§ Working data:
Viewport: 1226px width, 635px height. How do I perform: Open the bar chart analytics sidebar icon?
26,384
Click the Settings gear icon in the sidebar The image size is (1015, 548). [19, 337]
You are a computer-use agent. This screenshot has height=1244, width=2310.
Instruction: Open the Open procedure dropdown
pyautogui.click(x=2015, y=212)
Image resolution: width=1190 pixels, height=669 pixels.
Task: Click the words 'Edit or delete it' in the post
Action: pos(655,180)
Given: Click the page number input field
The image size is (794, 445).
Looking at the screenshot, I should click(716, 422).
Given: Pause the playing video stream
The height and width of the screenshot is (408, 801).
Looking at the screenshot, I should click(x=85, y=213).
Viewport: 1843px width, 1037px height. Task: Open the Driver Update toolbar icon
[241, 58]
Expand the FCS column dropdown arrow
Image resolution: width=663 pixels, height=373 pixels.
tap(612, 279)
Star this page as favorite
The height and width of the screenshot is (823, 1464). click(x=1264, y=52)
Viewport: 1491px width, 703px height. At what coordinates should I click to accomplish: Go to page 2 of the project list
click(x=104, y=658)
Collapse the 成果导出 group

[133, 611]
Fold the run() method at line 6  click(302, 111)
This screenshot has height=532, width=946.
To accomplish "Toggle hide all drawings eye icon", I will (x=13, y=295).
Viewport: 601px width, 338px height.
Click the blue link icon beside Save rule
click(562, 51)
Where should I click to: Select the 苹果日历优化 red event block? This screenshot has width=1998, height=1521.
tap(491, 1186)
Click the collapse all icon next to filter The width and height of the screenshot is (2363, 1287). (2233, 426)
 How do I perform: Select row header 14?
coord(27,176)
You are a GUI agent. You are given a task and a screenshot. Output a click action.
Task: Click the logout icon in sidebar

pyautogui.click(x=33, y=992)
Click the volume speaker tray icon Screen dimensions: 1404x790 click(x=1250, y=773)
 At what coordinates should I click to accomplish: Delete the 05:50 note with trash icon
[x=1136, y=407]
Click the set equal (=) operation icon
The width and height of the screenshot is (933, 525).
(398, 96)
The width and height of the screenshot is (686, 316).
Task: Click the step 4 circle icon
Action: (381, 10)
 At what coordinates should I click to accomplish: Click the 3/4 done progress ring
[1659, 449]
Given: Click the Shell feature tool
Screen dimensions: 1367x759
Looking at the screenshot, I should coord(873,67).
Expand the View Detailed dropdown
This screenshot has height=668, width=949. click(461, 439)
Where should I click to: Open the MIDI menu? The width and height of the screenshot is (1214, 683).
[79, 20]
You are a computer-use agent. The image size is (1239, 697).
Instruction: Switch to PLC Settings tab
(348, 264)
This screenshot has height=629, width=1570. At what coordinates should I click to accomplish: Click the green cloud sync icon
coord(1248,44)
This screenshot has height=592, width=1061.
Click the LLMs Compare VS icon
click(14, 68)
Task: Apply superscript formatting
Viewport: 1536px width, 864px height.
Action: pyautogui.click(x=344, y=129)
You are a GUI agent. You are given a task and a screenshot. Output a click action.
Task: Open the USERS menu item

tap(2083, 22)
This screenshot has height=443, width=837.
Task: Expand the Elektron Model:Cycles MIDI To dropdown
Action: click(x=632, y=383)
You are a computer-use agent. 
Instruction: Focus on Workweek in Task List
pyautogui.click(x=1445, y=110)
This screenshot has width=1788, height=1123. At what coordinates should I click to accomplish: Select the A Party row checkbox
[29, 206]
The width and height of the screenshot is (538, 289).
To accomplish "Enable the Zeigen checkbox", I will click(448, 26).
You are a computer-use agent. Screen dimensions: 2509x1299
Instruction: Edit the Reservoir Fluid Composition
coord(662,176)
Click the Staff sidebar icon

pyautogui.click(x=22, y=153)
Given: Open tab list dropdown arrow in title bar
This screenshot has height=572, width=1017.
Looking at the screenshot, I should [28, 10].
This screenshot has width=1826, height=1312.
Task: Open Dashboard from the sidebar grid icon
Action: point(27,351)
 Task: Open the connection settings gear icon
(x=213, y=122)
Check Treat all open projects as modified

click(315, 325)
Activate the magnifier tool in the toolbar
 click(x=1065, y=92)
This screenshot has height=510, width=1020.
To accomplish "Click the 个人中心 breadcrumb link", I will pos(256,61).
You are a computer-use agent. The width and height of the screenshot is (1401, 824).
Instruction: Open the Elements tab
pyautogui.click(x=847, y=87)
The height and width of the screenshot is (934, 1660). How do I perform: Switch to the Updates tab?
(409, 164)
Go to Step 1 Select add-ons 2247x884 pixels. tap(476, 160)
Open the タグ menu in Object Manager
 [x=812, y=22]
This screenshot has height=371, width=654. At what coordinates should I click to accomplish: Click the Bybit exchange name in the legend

§ Exercise objective:
Set down only the lines above that fall between the line holding "Click the Settings" and the line holding "You are a computer-use agent. This", inclusive, keeping each exact.

§ Exercise result:
Click the Settings gear icon in the sidebar The image size is (1015, 548). [19, 337]
You are a computer-use agent. This screenshot has height=1244, width=2310.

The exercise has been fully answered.